**What is expected**
Using the data beneath this instruction, retype only the lines from the one that contains "Instruction: Click the Community" down to the one that contains "Click the three-dots", both included, exactly as they appear.

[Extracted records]

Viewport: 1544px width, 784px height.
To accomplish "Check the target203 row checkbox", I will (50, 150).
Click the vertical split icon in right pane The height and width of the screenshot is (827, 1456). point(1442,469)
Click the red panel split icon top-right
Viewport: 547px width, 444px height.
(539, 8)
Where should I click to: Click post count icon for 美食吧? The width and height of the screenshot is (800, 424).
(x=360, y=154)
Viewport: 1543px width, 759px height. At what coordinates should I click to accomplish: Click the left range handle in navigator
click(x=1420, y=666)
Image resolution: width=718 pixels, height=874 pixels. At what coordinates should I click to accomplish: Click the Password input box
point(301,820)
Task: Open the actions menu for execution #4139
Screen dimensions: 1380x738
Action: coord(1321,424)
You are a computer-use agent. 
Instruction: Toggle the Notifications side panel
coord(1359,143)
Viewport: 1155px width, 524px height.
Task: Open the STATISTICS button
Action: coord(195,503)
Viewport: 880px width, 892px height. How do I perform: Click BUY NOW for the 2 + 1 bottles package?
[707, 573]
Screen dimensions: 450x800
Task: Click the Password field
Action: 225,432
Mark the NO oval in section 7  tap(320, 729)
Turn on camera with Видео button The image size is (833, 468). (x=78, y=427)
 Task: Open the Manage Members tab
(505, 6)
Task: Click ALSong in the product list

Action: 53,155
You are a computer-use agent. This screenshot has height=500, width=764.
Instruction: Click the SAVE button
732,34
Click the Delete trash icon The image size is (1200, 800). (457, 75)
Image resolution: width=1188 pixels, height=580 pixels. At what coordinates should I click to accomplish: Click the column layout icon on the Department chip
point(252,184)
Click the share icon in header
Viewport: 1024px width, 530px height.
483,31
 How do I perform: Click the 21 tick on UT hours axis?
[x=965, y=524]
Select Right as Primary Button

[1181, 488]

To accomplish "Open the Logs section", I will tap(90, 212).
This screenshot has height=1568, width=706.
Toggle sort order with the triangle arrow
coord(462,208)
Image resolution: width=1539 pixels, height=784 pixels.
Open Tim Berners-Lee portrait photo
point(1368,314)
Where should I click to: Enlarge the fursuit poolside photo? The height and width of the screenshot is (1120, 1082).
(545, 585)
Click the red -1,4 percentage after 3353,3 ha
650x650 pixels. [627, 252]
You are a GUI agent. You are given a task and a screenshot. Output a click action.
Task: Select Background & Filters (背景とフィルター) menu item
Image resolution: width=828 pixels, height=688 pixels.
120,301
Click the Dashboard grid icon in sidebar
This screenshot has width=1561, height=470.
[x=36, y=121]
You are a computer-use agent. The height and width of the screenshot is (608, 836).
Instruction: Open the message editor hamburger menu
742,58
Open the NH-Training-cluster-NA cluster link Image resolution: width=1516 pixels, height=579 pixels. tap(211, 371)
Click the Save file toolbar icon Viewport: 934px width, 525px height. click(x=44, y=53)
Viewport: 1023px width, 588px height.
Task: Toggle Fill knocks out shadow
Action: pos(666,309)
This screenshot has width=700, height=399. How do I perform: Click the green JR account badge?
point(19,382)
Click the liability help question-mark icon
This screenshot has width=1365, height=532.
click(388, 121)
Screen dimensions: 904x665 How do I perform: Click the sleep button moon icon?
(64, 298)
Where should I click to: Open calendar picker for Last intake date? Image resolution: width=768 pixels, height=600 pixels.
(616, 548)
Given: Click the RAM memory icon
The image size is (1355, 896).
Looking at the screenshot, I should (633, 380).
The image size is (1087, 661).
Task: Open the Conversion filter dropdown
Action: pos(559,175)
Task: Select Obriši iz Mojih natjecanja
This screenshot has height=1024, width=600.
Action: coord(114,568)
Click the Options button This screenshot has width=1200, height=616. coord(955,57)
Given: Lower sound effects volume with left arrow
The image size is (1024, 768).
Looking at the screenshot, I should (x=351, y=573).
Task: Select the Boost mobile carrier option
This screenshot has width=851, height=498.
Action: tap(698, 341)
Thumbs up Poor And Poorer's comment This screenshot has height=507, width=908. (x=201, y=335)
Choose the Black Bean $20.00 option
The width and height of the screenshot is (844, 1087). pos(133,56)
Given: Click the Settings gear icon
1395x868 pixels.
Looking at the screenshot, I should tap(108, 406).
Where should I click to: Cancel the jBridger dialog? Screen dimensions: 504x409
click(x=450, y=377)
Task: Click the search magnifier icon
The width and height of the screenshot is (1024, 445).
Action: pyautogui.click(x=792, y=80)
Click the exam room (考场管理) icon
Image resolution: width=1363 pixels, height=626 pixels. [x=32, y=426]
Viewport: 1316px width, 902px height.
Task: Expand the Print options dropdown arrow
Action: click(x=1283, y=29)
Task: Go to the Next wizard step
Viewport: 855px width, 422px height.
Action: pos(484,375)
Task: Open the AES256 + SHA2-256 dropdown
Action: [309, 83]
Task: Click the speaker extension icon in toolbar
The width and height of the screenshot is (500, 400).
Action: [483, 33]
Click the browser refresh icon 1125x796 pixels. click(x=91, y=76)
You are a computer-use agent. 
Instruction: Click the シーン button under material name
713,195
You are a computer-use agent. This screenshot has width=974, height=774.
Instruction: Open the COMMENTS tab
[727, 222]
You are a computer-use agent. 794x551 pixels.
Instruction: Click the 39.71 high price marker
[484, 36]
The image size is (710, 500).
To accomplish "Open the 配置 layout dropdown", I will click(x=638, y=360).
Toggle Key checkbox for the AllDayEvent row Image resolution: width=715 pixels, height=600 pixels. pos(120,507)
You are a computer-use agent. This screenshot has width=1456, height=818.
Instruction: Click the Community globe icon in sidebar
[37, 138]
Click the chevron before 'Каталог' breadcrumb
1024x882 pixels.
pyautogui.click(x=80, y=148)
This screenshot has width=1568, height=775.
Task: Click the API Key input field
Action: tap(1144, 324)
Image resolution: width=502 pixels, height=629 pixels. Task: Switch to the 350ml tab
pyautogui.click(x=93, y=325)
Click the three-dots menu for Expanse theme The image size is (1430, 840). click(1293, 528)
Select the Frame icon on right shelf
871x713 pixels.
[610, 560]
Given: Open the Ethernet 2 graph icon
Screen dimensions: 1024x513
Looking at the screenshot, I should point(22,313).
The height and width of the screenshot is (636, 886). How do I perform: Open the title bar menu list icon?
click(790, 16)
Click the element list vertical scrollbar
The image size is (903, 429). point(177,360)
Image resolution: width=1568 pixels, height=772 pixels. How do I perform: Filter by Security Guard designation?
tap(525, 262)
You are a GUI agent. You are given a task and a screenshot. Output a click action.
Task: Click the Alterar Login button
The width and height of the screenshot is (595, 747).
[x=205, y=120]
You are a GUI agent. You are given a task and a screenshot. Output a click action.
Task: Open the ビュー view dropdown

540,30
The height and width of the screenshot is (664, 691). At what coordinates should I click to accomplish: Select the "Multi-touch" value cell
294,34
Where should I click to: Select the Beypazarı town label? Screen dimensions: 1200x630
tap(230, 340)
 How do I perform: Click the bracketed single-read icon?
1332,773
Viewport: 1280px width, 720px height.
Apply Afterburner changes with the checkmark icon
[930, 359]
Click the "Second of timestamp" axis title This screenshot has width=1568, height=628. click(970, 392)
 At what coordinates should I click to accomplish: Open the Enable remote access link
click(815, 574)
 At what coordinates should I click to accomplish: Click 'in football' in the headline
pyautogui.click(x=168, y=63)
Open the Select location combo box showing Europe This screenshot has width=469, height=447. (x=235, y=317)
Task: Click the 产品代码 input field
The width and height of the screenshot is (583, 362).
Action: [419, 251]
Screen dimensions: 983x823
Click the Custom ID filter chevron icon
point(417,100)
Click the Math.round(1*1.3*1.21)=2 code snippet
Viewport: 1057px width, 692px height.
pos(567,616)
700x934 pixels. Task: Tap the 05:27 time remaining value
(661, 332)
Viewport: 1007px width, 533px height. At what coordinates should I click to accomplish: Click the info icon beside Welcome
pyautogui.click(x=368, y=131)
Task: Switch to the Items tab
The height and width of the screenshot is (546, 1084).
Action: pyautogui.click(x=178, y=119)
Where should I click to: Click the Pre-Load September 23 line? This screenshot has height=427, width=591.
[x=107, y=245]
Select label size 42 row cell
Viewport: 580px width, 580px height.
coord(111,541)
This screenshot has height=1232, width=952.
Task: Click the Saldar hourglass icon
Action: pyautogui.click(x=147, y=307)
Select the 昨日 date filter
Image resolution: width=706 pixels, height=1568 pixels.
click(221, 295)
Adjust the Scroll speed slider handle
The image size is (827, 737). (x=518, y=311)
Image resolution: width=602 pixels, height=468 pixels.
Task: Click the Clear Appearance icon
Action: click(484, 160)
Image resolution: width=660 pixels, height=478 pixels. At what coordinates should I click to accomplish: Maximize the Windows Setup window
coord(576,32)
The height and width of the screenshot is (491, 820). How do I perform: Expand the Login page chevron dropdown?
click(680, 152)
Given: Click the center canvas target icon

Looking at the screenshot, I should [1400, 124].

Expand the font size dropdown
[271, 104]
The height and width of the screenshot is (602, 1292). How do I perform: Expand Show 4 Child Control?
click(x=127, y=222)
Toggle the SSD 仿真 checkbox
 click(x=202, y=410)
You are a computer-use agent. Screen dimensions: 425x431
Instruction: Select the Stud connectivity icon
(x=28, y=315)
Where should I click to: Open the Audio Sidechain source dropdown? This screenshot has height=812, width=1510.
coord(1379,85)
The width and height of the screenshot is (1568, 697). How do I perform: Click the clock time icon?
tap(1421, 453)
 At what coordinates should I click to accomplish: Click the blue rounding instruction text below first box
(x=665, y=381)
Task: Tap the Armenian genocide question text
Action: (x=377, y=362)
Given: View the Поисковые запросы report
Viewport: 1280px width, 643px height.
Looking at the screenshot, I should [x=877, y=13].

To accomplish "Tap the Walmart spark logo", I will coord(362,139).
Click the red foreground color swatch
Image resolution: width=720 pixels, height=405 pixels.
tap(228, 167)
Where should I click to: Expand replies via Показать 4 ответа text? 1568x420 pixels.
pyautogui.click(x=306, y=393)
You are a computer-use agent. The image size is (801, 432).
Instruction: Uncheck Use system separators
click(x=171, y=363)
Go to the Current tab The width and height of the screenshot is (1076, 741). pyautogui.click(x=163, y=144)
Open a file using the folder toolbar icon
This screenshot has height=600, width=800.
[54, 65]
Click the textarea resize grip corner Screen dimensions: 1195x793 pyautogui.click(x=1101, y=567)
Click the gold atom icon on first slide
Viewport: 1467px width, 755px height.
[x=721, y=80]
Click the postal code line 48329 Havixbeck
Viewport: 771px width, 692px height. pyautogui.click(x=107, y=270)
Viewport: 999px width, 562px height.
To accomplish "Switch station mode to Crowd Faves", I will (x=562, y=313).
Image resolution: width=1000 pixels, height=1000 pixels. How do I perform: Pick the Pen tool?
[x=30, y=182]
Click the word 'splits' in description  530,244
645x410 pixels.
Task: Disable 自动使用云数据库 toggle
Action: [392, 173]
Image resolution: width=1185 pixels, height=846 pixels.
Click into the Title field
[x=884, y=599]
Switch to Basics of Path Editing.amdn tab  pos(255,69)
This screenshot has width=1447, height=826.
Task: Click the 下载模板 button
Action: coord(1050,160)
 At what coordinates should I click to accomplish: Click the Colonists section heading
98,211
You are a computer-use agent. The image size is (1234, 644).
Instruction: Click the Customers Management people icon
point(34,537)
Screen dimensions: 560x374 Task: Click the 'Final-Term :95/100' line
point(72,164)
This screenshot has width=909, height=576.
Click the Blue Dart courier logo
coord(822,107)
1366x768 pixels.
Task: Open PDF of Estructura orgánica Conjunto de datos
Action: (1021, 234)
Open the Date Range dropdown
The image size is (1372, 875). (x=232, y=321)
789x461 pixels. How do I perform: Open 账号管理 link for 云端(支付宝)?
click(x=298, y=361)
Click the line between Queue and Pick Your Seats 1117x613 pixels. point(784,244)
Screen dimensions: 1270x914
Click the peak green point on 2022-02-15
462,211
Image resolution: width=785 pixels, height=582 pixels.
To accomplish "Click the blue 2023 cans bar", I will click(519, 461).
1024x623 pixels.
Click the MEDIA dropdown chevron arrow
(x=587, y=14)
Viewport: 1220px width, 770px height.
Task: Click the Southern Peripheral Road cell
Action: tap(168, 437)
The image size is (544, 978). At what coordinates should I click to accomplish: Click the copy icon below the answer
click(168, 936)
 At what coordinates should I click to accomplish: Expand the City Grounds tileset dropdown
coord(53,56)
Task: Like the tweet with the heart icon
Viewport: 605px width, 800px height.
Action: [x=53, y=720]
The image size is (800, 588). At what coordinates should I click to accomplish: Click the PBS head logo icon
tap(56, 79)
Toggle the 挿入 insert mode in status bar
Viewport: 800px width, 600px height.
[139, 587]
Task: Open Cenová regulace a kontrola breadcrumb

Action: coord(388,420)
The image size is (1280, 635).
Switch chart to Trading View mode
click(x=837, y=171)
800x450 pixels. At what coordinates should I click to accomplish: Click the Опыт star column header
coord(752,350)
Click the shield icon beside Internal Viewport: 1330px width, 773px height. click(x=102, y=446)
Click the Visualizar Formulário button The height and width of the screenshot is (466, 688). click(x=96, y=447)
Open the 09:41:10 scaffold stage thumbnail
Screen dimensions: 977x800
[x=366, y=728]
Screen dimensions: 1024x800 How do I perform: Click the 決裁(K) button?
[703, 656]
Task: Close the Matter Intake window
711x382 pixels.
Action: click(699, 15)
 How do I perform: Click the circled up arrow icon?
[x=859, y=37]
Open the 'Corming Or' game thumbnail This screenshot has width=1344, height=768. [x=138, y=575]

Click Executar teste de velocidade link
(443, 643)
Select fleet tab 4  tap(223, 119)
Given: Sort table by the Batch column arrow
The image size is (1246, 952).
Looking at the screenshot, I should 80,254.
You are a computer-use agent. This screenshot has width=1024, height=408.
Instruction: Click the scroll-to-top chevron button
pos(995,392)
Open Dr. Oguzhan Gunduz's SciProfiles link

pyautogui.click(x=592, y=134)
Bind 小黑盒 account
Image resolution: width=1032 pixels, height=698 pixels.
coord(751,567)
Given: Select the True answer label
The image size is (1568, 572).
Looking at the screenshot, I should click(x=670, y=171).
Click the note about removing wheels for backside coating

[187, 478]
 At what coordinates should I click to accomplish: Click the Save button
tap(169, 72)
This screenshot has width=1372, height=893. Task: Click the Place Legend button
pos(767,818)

**Response for this exercise**
Instruction: Click the Community globe icon in sidebar
[37, 138]
Click the chevron before 'Каталог' breadcrumb
1024x882 pixels.
pyautogui.click(x=80, y=148)
This screenshot has width=1568, height=775.
Task: Click the API Key input field
Action: tap(1144, 324)
Image resolution: width=502 pixels, height=629 pixels. Task: Switch to the 350ml tab
pyautogui.click(x=93, y=325)
Click the three-dots menu for Expanse theme The image size is (1430, 840). click(1293, 528)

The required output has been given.